» **WHAT IS NEEDED**: Of all the lines in the entries below, give again exactly those starting at the line containing "English (889, 844)" and ending at the line containing "Hindi (978, 844)", both ends included, and no others.

--

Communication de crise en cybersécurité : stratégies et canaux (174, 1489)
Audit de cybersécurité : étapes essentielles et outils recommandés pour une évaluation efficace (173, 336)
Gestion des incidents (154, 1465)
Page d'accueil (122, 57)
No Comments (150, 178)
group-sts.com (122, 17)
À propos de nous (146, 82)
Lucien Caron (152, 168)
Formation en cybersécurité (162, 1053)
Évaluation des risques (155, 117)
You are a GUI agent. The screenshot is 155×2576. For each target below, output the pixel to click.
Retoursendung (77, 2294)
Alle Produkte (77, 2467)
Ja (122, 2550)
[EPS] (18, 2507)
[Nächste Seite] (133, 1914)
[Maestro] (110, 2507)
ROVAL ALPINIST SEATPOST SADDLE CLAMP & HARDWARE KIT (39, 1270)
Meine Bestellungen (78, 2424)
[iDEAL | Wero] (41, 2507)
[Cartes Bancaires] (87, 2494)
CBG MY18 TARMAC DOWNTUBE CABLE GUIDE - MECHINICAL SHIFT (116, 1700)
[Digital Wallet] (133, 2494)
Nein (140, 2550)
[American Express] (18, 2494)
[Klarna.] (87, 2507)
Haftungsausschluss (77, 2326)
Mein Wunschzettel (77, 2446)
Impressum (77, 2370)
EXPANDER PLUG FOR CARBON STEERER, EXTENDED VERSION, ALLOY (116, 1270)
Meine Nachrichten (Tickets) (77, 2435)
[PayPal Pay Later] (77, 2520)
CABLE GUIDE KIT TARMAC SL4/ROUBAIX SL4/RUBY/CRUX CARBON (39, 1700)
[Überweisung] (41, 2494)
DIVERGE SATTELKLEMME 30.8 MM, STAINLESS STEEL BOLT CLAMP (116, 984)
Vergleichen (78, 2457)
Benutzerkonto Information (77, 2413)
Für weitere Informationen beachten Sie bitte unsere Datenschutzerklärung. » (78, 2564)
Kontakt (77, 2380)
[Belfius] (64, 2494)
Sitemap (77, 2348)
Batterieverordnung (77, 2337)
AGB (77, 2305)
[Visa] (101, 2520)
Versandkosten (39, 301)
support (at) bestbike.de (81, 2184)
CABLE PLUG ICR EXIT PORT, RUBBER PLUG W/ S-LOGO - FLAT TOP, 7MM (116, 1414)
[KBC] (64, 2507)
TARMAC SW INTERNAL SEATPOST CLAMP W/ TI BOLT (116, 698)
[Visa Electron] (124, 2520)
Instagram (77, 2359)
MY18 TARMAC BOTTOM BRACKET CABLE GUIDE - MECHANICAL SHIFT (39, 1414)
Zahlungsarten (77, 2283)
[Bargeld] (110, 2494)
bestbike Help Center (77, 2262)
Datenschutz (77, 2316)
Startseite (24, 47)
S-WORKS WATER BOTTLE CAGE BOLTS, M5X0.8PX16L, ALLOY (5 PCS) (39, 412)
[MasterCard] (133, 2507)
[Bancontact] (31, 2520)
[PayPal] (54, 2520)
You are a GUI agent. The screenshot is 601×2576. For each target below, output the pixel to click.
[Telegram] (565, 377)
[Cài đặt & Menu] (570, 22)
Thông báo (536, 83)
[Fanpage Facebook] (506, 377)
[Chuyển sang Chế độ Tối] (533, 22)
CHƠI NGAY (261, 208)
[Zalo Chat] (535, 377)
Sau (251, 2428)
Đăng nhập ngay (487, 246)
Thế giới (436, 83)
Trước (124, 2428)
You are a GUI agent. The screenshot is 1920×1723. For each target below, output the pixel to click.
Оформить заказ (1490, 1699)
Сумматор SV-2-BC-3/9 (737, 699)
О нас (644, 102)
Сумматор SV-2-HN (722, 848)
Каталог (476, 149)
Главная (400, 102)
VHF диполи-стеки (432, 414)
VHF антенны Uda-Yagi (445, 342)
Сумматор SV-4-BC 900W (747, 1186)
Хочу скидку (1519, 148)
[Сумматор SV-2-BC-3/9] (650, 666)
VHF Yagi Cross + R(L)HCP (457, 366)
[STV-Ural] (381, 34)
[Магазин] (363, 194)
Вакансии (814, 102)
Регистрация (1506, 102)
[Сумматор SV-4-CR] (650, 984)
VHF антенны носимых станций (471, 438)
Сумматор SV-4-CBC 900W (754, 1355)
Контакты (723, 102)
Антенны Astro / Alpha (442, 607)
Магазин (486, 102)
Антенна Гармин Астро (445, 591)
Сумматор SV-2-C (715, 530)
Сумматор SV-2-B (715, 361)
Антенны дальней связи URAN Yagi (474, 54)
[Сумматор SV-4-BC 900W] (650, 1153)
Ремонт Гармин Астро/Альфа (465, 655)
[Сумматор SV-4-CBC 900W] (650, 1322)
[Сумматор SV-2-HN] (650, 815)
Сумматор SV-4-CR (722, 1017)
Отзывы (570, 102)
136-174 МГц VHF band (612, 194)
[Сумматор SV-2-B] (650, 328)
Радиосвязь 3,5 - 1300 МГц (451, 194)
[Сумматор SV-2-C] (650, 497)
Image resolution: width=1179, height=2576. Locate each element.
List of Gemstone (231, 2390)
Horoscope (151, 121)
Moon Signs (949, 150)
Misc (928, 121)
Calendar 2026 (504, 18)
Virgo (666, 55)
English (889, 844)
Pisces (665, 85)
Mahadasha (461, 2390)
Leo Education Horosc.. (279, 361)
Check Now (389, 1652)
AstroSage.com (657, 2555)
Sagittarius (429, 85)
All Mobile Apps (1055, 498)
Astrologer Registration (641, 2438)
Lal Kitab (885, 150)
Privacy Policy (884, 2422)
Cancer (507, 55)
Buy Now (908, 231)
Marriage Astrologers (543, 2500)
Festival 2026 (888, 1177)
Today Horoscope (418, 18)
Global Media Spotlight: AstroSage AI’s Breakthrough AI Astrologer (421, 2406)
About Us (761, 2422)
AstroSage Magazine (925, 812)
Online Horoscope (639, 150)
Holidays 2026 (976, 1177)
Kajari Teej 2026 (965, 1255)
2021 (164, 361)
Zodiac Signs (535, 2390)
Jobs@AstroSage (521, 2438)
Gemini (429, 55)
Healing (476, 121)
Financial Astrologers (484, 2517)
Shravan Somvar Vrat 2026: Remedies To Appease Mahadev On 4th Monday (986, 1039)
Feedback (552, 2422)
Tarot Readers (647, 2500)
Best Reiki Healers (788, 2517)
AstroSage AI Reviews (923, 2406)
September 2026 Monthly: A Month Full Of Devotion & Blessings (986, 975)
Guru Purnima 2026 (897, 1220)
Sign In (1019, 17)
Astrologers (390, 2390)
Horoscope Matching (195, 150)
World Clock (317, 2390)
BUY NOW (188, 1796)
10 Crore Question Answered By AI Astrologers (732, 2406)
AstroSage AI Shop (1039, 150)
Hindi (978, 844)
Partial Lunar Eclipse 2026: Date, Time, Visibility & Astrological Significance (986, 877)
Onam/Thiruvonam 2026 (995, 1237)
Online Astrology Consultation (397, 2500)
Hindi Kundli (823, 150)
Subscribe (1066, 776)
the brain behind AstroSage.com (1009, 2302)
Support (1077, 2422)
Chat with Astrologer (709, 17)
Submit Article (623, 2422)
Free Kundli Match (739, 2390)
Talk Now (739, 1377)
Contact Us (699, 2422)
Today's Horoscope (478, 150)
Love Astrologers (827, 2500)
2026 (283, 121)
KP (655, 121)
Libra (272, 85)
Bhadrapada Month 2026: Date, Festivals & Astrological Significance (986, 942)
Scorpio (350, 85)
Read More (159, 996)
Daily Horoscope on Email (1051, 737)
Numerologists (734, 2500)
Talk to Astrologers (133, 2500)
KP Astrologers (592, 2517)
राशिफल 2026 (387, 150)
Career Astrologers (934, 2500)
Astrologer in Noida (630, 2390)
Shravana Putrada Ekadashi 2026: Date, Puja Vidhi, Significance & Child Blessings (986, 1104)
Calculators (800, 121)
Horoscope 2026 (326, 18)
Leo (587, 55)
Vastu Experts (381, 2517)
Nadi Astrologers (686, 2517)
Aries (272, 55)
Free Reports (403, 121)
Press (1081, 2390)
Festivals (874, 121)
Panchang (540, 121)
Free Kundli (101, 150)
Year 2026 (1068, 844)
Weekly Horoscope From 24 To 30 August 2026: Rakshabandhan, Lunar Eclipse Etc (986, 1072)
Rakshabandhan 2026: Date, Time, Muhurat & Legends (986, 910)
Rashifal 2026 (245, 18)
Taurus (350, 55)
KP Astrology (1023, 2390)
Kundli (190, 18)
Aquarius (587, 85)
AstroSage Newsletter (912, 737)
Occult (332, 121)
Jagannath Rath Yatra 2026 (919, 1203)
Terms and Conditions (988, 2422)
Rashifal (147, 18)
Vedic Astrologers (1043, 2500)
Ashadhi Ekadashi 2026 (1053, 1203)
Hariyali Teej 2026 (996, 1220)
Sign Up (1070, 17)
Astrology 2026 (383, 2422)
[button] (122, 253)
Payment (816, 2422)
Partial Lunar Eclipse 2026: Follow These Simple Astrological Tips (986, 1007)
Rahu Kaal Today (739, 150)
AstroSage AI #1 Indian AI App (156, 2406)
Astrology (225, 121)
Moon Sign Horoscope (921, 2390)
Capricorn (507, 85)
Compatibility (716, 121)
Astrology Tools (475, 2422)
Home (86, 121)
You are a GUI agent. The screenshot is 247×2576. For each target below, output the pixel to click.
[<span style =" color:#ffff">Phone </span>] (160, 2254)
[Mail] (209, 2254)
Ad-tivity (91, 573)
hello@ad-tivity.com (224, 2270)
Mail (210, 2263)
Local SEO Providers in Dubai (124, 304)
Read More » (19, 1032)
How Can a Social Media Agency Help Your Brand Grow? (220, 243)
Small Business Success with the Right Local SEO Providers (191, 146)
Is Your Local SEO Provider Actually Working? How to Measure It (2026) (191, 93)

--

» **COMPLETED TASK**:
English (889, 844)
Pisces (665, 85)
Mahadasha (461, 2390)
Leo Education Horosc.. (279, 361)
Check Now (389, 1652)
AstroSage.com (657, 2555)
Sagittarius (429, 85)
All Mobile Apps (1055, 498)
Astrologer Registration (641, 2438)
Lal Kitab (885, 150)
Privacy Policy (884, 2422)
Cancer (507, 55)
Buy Now (908, 231)
Marriage Astrologers (543, 2500)
Festival 2026 (888, 1177)
Today Horoscope (418, 18)
Global Media Spotlight: AstroSage AI’s Breakthrough AI Astrologer (421, 2406)
About Us (761, 2422)
AstroSage Magazine (925, 812)
Online Horoscope (639, 150)
Holidays 2026 (976, 1177)
Kajari Teej 2026 (965, 1255)
2021 (164, 361)
Zodiac Signs (535, 2390)
Jobs@AstroSage (521, 2438)
Gemini (429, 55)
Healing (476, 121)
Financial Astrologers (484, 2517)
Shravan Somvar Vrat 2026: Remedies To Appease Mahadev On 4th Monday (986, 1039)
Feedback (552, 2422)
Tarot Readers (647, 2500)
Best Reiki Healers (788, 2517)
AstroSage AI Reviews (923, 2406)
September 2026 Monthly: A Month Full Of Devotion & Blessings (986, 975)
Guru Purnima 2026 (897, 1220)
Sign In (1019, 17)
Astrologers (390, 2390)
Horoscope Matching (195, 150)
World Clock (317, 2390)
BUY NOW (188, 1796)
10 Crore Question Answered By AI Astrologers (732, 2406)
AstroSage AI Shop (1039, 150)
Hindi (978, 844)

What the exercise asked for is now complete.